PARTICIPANTS: Bernhard Kaltenboeck, Professor, Project Director, Department of Pathobiology, Auburn University, directs project. Sudhir Ahluwalia, Graduate Research Assistant, Department of Pathobiology, Auburn University, performs sampling of cows and sample processing. Herris Maxwell, Associate Clinical Professor, Department of Clinical Sciences, Auburn University, oversees clinical sampling. Calvin MacCarthy, Manager, EV Smith Dairy Research Station, Alabama Agricultural Extension Service, Shorter, AL, oversees samling at EV Smith Research Station.
TARGET AUDIENCES: Dairy research community worldwide, Cattle Veterinary Practitioners, Cattlemen, Dairyowners
PROJECT MODIFICATIONS: No major modificiation of goals and procedures of the projects were necessary.
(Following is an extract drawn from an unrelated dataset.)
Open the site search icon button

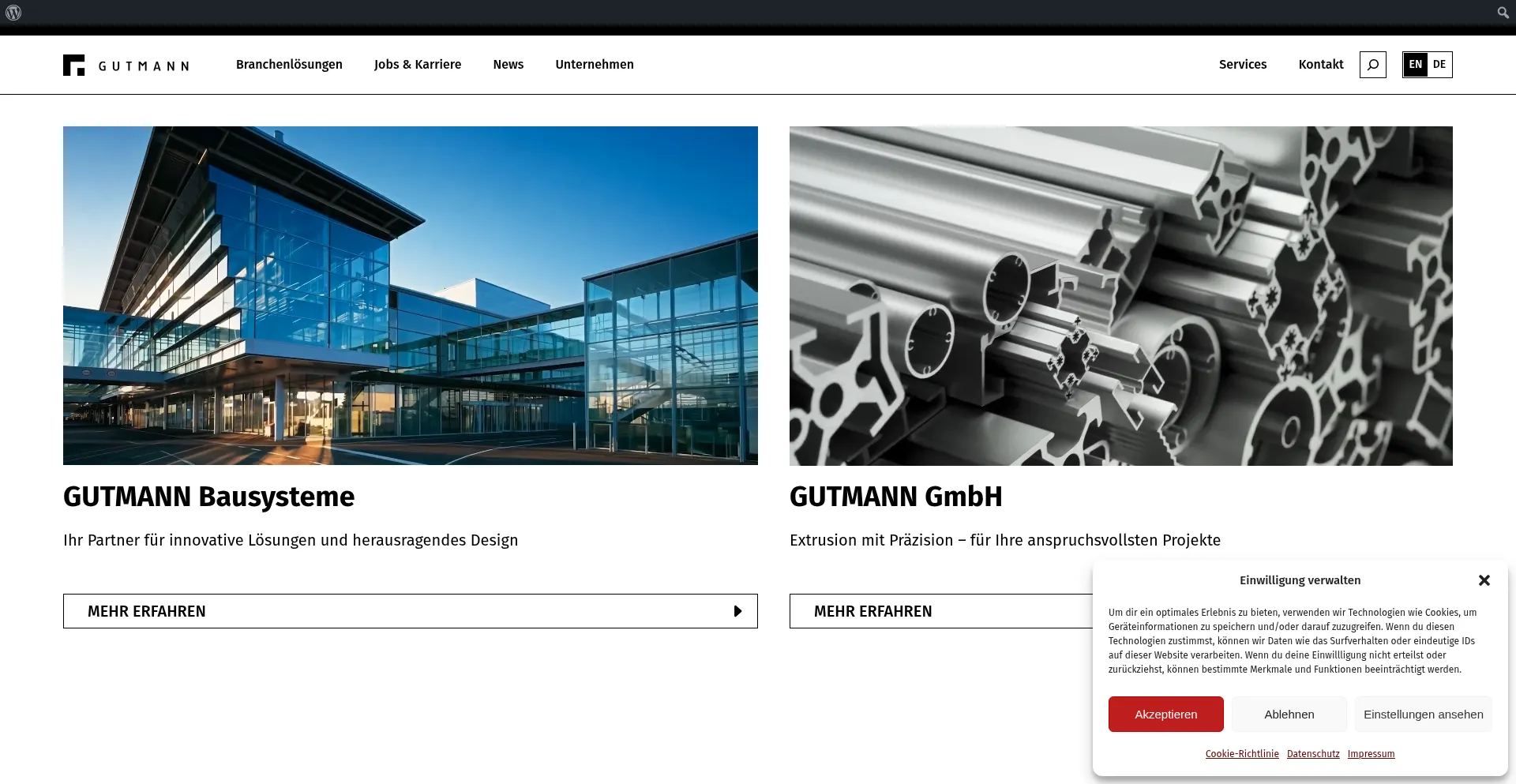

Impacts The project will provide value to the citizens of Alabama by meeting needs of Alabama agriculture through i) improving understanding and treatment of dairy herd health; ii) enabling better maintenance of milk quality and production; iii) contributing knowledge to vaccine-mediated prevention of bovine mastitis, thus reducing the prophylactic and therapeutic use of antibiotics.
Publications
- Presentation at the Department of Pathobiology on April 26, 2007, as part of the departmental seminar series by Sudhir Ahluwalia, the lead graduate student on the project: Title: Ruminant Mastitis Associated with Chlamydophila spp. Infection: Prevalence, Mechanism and Treatment. This presentation served to introduce the graduate research project of Dr. Ahluwalia and to fulfill in part the annual requirement for original scientific presentations by Biomedical Sciences Graduate students in the College of Veterinary Medicine.